La guerre des gangs (Umberto Lenzi, 1973)
Comme pour le titre précédent, il est de nouveau question de réseaux de prostitution, ainsi que d’un Milan au visage secret, bien différent de l’image glacée et proprette que nous avons habituellement de la capitale Lombarde. Mafieux Sicilien, Salvatore Cangemi (Antonio Sabàto), règne en maître sur la prostitution milanaise jusqu’au jour où un gangster français, Roger Daverty (Philippe Leroy), lui propose avec insistance de booster ses revenus avec un traffic de drogue.

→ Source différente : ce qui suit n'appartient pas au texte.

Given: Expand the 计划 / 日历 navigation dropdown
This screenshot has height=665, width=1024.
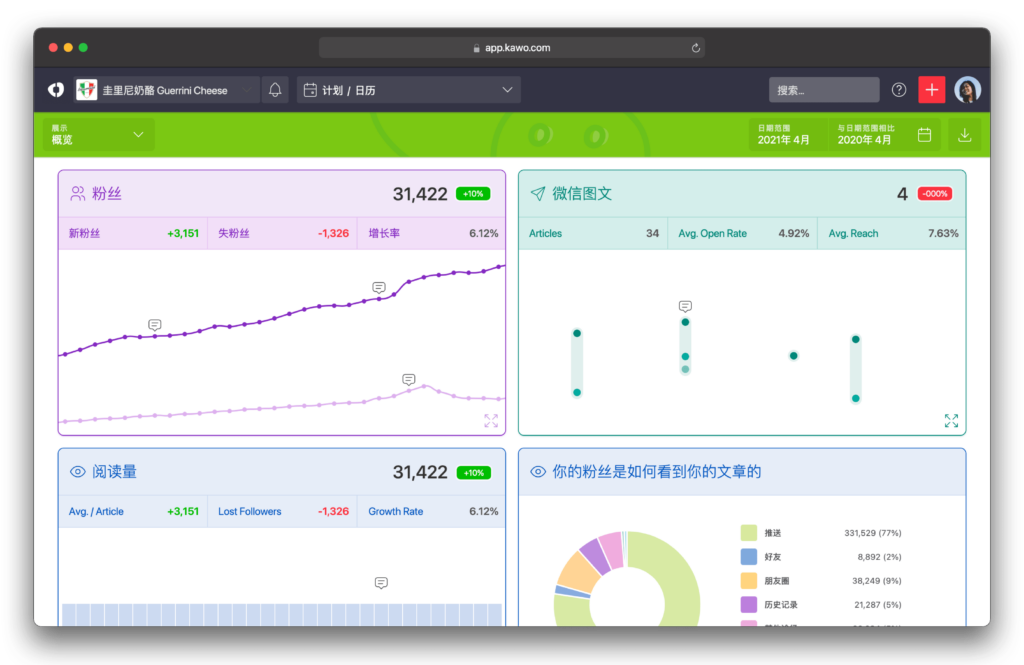Looking at the screenshot, I should (x=409, y=90).
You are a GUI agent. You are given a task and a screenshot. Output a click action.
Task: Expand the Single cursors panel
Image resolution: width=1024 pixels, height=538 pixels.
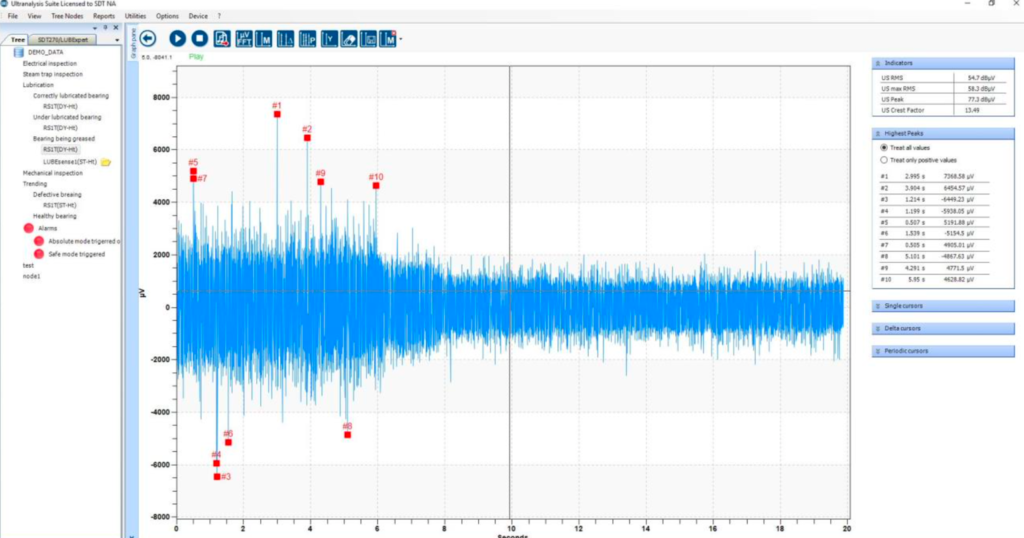click(943, 306)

Rien d’original dans ce scénario qui voit s’affronter deux clans assoiffés de pouvoir, ni dans la surenchère de violence qui accompagne la chute du caïd. Cependant, on appréciera la neutralité, voire mieux le regard clinique dont fait preuve le film. Malgré son physique avantageux et son parcours semé d’embuches, le mafieux Sicilien ne fait pas figure de modèle, contrairement aux clichés du genre. Philippe Leroy qui nous a malheureusement quittés il y a quelques semaines campe un adversaire inquiétant mais jamais caricatural. Dépeignant ainsi une pègre exsangue qui ne croit plus en rien, même pas à un soi-disant code d’honneur qui pouvait donner l’illusion d’un certain panache. En toile de fond, un constat réaliste et/ou nihiliste sur une société italienne gangrenée de toutes parts durant ces années de plomb.
Note : 3 étoiles
Colère noire (Fernando Di Leo, 1975)
Deux enfants sont enlevés, le premier visé initialement est le fils d’un industriel, le deuxième capturé car il a voulu aider son copain n’est « que » le fils d’un modeste mécanicien. Au cœur de cette course contre la montre pour retrouver les ravisseurs s’exprime une révolte légitime contre le mépris de classe qui fait bouillir de rage la partie de la population Italienne privée du Miracle économique des années soixante-dix : « Si la merde valait de l’or, les pauvres seraient privés de cul », enrage le simple mécanicien. Dans le rôle du capitaine d’industrie on retrouve un James Mason vieillissant mais dont le mélange d’ambiguïté d’élégance reste intact. Dans la peau du père qui ne peut compter que sur lui-même pour sauver son fils un Luc Merenda au cuir et aux méthodes aussi dures que celles d’un Charles Bronson apporte la dimension spectaculaire – notamment dans les scènes de poursuite en moto. Mais la véritable vedette n’est autre que Vittorio Caprioli. Plus connu en France pour ses prestations dans L’aile ou la cuisse (Claude Zidi, 1976) et Le coup de parapluie (Gérard Oury, 1980), le plus souvent cantonné dans des seconds voire des troisièmes rôles, l’acteur au plus de 100 rôles démontre ici toute l’étendue de son talent. Tantôt bouffon et cynique – à l’instar de Jean Poiret, notre inspecteur Lavardin National – tantôt bouleversant dans un registre tragique, bouleversé par la douleur des victimes. Le « business » des enlèvements qui a fait flores durant les années soixante-dix est abordé avec vigueur et esprit vengeur dans cette Colère noire de très bonne facture.